I learned a lesson in detachment a few days ago. At the close of five weeks of pilgrimage in India during the holy month of Kartik, I was deftly relieved of my valuables by two young pirates in an auto rickshaw.
The sun was shining as I walked the two hour circular route around sacred Vrindavan town, and we were almost at the end of the circuit. The route passes ancient temples, through areas of field and forest, and clusters of shops and houses. At that time in the morning everyone is busy, creaking and coughing to life, lighting fires, bathing and taking care of cows and buffaloes.
Circling the the town is an act of prayer and a way of showing deep respect. As I walked I thought of the experiences of the past weeks – so many rich and beautiful moments in the company of sages and saintly souls. Vrindavan is a place of external contradictions. It is fast losing its rural charm to new hotels and an avalanche of plastic, yet remains a place of pilgrimage for billions. Despite its environmental struggles it somehow never loses its sacred atmosphere. I felt blessed to have been able to be there for almost a month, and prayed to be able to absorb all the lessons that I had learned.
On the last quiet stretch before reaching the busy main road again, I heard an auto rickshaw pull up close behind me. Since this is a regular experience on Vrindavan’s small, busy roads, I didn’t turn around. Suddenly I felt my bag being pulled from my body. I thought I had accidentally got caught on the rickshaw until I looked up at the laughing drivers, pulling the strap. They accelerated. It snapped. They went faster. I ran for a few moments, yelling ‘Hey! Hey!’ Then they were gone, and only the parrots squawked overhead.

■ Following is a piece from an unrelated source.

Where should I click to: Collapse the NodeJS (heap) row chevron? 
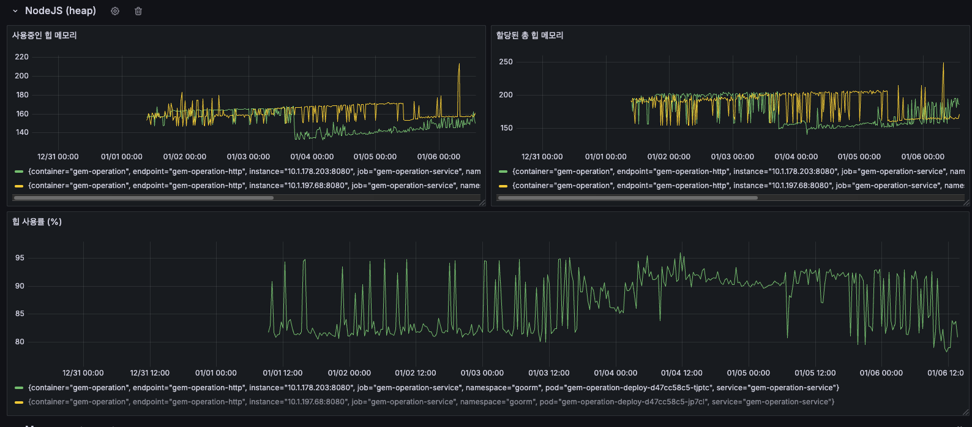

My friends gaped from behind, ‘Did that really just happen?’
There was nothing to do but continue walking. I knew there was no getting the bag back – they had disappeared from sight long ago and their rickshaw was one of hundreds in the town. I started to say goodbye to the contents, reflecting on the significance of it all.
Each of the items I had in my purse were things that I find some shelter in; that offer some feeling of security: My iPhone, a constant companion around the world over the last four years; my journal, full of what I regarded as important thoughts, notes and drawings from the whole journey; and a hefty wad of British pounds to be exchanged (that I had forgotten was inside). Communication with the world, my mind and my financial security. The only thing left in my hand was my wooden japa mala – my chanting beads. My eyes moistened for a few moments as my mind threw up reasons to be frustrated or anxious. But I gradually felt lighter.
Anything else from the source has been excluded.